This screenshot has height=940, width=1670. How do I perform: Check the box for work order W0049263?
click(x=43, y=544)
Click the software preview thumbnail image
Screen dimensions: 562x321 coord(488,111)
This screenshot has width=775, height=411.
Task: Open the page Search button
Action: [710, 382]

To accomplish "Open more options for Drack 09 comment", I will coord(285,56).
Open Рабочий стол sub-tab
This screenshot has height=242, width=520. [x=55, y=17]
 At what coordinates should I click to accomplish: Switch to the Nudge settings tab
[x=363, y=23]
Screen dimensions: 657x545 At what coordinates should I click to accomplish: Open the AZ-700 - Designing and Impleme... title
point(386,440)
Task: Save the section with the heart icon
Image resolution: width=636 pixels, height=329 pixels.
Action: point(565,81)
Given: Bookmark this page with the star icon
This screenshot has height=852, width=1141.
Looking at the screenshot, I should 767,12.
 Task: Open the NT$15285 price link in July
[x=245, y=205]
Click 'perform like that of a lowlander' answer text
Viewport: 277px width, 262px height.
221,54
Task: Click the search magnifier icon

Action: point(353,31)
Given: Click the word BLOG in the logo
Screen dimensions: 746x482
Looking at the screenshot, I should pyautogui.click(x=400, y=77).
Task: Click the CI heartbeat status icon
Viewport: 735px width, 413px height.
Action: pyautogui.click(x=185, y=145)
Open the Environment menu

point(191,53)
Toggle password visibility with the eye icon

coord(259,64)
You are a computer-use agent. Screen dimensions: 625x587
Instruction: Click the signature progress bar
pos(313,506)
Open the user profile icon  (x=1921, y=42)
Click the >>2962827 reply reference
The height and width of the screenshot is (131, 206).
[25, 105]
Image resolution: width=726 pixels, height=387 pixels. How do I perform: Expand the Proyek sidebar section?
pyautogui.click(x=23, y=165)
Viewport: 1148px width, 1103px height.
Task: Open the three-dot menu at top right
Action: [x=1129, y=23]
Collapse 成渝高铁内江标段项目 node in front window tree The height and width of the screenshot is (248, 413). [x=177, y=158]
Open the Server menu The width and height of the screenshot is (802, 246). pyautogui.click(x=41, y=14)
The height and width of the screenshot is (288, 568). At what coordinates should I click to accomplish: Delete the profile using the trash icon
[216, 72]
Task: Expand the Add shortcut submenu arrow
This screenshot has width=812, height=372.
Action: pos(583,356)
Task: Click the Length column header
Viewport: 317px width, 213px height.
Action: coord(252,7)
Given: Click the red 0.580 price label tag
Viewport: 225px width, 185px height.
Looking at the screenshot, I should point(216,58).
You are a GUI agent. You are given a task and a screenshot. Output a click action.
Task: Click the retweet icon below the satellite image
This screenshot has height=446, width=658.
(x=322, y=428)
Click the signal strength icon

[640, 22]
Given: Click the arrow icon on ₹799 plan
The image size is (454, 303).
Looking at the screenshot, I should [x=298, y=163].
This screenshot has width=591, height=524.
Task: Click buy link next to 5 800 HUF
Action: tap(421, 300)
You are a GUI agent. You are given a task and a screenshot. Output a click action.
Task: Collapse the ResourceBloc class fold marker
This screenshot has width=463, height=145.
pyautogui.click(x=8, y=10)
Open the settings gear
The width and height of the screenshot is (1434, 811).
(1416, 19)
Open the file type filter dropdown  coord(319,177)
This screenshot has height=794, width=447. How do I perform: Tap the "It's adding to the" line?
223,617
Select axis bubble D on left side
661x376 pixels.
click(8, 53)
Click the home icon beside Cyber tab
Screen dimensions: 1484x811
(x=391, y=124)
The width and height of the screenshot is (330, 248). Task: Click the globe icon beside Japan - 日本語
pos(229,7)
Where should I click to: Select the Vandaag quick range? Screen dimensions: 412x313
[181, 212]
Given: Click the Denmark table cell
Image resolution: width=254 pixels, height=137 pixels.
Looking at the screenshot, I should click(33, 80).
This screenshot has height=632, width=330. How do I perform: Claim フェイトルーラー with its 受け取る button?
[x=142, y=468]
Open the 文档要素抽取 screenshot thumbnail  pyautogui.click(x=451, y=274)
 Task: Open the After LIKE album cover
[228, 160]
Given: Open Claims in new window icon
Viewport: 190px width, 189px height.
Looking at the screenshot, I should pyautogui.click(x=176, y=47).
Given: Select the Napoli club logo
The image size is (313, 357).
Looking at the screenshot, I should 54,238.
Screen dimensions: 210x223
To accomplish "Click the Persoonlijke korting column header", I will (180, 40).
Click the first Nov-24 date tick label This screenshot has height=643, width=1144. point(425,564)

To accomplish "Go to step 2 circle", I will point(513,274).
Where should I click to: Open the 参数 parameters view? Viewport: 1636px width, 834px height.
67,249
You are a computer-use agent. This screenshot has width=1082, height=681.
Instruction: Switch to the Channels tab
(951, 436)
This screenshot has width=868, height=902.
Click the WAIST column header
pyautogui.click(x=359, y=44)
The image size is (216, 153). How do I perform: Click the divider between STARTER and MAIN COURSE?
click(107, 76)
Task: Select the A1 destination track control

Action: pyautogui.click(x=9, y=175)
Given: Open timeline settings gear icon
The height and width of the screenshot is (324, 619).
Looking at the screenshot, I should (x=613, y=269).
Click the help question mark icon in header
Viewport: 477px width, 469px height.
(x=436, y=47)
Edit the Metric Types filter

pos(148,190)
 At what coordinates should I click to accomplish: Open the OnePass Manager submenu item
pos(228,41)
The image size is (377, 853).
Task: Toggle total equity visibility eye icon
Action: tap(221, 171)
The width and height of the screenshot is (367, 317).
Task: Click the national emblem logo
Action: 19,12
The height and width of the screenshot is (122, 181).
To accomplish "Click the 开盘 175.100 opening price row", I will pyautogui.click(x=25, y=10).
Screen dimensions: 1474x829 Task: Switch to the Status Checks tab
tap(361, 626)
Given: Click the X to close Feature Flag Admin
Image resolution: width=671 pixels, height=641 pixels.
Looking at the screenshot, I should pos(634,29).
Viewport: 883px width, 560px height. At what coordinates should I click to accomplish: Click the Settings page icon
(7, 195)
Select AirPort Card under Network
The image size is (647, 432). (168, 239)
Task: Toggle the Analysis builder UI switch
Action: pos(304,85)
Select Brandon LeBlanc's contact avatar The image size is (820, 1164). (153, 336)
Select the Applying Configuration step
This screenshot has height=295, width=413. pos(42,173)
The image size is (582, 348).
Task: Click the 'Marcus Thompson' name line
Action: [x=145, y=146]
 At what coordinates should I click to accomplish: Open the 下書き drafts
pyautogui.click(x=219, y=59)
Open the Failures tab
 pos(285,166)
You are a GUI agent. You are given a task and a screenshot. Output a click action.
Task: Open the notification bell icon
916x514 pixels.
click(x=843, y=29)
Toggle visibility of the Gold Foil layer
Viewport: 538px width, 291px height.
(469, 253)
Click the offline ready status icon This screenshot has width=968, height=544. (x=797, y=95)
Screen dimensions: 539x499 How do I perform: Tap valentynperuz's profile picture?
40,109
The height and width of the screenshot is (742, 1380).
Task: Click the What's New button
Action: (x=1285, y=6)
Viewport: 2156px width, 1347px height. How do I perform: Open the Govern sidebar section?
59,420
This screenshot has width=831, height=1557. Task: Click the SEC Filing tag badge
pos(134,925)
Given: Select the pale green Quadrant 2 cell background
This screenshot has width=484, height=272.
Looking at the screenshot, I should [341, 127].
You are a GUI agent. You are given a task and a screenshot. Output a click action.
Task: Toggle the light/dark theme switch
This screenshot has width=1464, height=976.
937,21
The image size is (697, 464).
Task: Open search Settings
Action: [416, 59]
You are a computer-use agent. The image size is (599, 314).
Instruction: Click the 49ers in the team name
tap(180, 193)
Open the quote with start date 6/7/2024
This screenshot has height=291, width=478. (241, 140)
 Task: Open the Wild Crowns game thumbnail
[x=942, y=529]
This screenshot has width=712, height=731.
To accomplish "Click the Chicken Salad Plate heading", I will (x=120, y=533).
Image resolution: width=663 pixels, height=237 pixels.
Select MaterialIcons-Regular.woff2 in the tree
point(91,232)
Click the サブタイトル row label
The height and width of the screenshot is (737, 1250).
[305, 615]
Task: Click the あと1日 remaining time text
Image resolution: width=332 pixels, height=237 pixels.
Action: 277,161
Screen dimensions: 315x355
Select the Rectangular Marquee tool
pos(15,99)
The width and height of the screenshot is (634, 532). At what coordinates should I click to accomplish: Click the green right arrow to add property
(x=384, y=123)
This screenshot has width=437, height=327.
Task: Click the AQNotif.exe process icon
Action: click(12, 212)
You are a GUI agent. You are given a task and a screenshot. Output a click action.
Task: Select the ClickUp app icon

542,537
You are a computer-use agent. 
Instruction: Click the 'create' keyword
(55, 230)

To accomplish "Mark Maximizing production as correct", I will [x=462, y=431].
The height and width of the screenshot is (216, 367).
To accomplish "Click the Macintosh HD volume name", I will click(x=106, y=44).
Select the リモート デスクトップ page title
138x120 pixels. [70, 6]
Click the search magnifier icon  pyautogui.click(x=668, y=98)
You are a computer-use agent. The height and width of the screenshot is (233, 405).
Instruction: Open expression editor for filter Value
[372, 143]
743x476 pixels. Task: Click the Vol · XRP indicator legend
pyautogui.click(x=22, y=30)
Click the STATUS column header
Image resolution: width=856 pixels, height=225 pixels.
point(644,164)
++++
* _Your goal_: Please copy out the rows again word for word, starting at the line containing "Click the >>2962827 reply reference" and ending at the line containing "Action: [x=1129, y=23]".

* _Task response_:
Click the >>2962827 reply reference
The height and width of the screenshot is (131, 206).
[25, 105]
Image resolution: width=726 pixels, height=387 pixels. How do I perform: Expand the Proyek sidebar section?
pyautogui.click(x=23, y=165)
Viewport: 1148px width, 1103px height.
Task: Open the three-dot menu at top right
Action: [x=1129, y=23]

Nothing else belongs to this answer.